The roof panel <NUM> which is neighbouring to displaceable roof panel <NUM> may comprise a plurality of rollers <NUM>. The roof panel <NUM> may be lifted from an inside of the nacelle. A hydraulic jack like a hydraulic scissor jack <NUM> may be used. In examples, the hydraulic jack may include a roller or wheel.
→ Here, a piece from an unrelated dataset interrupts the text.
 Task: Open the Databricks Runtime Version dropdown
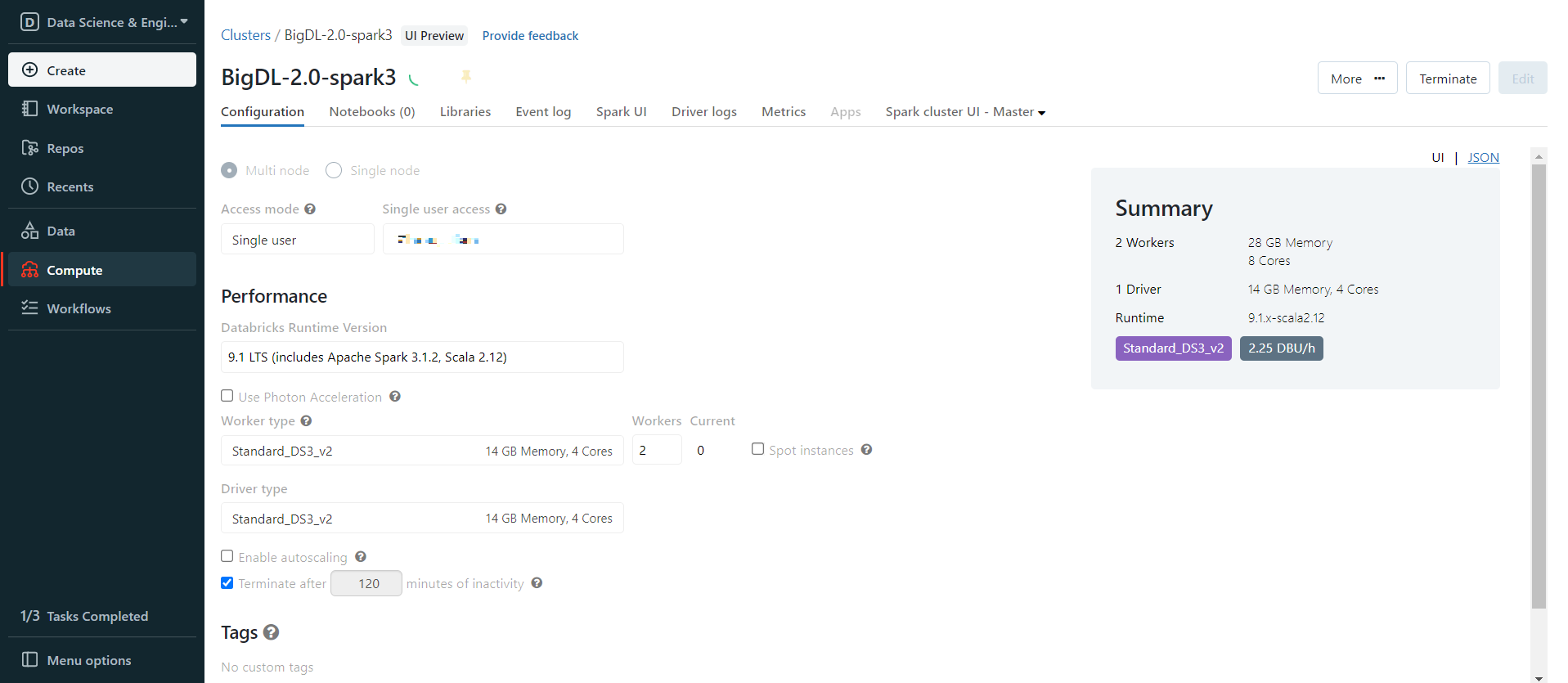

After lifting the displaceable roof panel <NUM>, the roof panel may be pushed in the axial direction and further slide over rollers <NUM> incorporated in a neighbouring panel.

Claim 1:
A wind turbine nacelle (<NUM>), comprising:
a housing including a front side (<NUM>), and a rear side (<NUM>) separated from the front side along an axial direction (x), first and second sidewalls (<NUM>) extending from the front side to the rear side and a roof, wherein
the roof comprises one or more roof panels (<NUM>, <NUM>, <NUM>, <NUM>), and wherein
at least one of the roof panels is a displaceable roof panel configured to be displaced along the axial direction (x) with respect to another part of the roof to provide access to the nacelle (<NUM>) from above, wherein
the first and second sidewalls (<NUM>) comprise first and second guiding elements (<NUM>), and wherein the displaceable roof panel comprises first and second guided elements (<NUM>) configured to be guided by the first and second guiding elements (<NUM>) respectively, wherein
the first sidewall (<NUM>) comprises a first side bracket (<NUM>) carrying one of the guiding elements (<NUM>), and the second sidewall comprises a second side bracket carrying another one of the guiding elements, and the displaceable roof panel comprises a roof bracket (<NUM>), wherein the guided element is arranged at or near a lower end of the roof bracket, and wherein the roof bracket (<NUM>) comprises a hinge (<NUM>) allowing tilting of an upper part (<NUM>) of the roof bracket with respect to a lower part (<NUM>) of the roof bracket.